Thursday, October 10, 2013

Review: Captain Phillips (Paul Greengrass, 2013)

From the first moment that we see two skiffs transporting Somali Pirates battling the open ocean and gaining on the merchant freighter they are pursuing through the binoculars of Tom Hanks’ Captain Richard Phillips the tension in Paul Greengrass’ (United 93, The Bourne Ultimatum) astonishingly credible thriller remains relentless.

Based on an actual 2009 hijacking case and Phillips’ autobiography, A Captain’s Duty: Somali Pirates, Navy SEALs, and Dangerous Days at Sea, there is genuine heart-in-mouth suspense as both sides of this terrifying open-ocean occupation – Phillips and the crew of Maersk Alabama, and the four Somali raiders – are given equal attention and admirably humanised.

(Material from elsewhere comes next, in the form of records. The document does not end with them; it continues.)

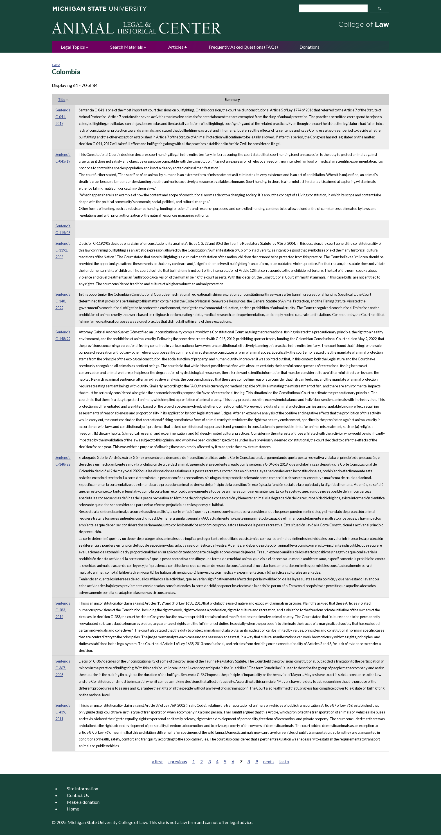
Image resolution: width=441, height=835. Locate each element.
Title (63, 99)
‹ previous (177, 761)
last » (284, 761)
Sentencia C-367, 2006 (63, 668)
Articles (175, 47)
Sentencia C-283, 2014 (63, 610)
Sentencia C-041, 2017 (63, 117)
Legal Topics (73, 47)
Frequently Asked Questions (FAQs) (243, 47)
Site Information (82, 788)
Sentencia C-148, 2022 (63, 301)
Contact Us (78, 795)
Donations (310, 47)
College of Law (132, 822)
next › (268, 761)
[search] (331, 8)
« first (157, 761)
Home (56, 65)
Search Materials (126, 47)
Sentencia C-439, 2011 (63, 712)
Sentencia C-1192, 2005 (63, 250)
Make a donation (83, 802)
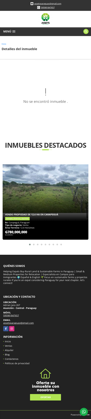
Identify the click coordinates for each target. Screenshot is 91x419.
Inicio (4, 44)
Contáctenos (11, 358)
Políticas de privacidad (17, 363)
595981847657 (48, 7)
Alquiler (9, 350)
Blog (7, 354)
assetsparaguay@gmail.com (47, 3)
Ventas (8, 345)
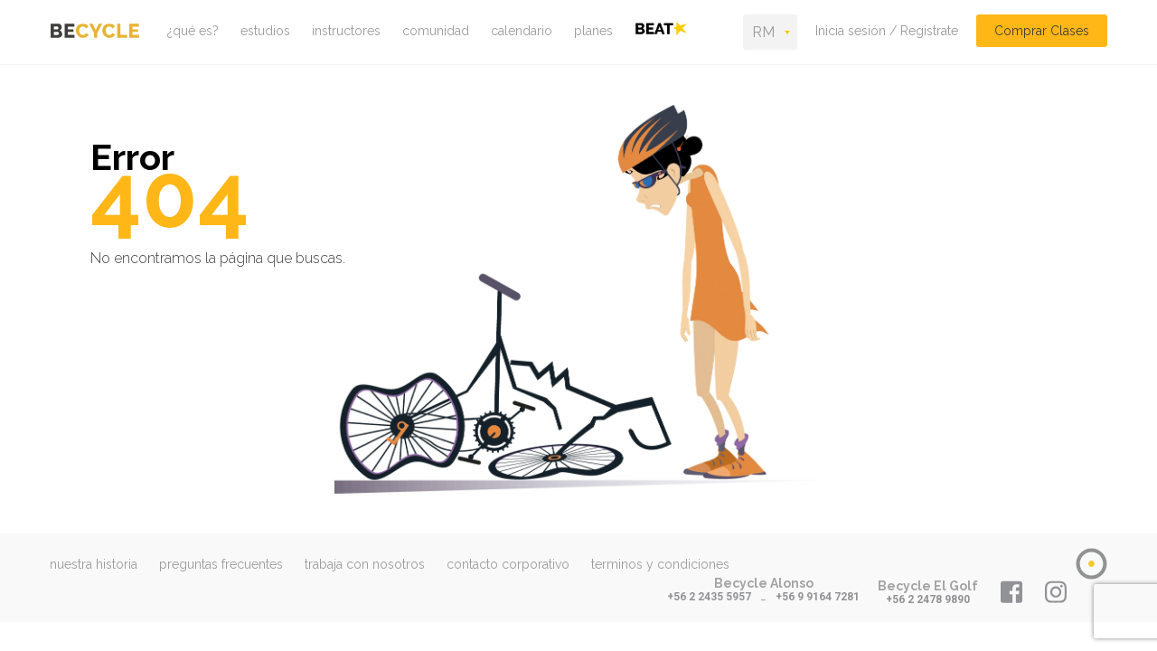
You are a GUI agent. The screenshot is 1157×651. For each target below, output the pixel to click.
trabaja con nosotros (365, 564)
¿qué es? (193, 31)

First and foremost, Hanks gives an incredible performance, and this amazing story has been given a fitting dramatisation – albeit one of nerve-shredding authenticity, and predominantly free of Hollywood dramatic manipulation and U.S ‘save-the-day’ bravado – by the gifted Greengrass. He weaves a tale documenting not just that of one man’s survival under extreme pressure, but a clash of first and third world economic values and two very different, but equally desperate men who have a job to do and work for other people, yet put their lives on the line to see it done.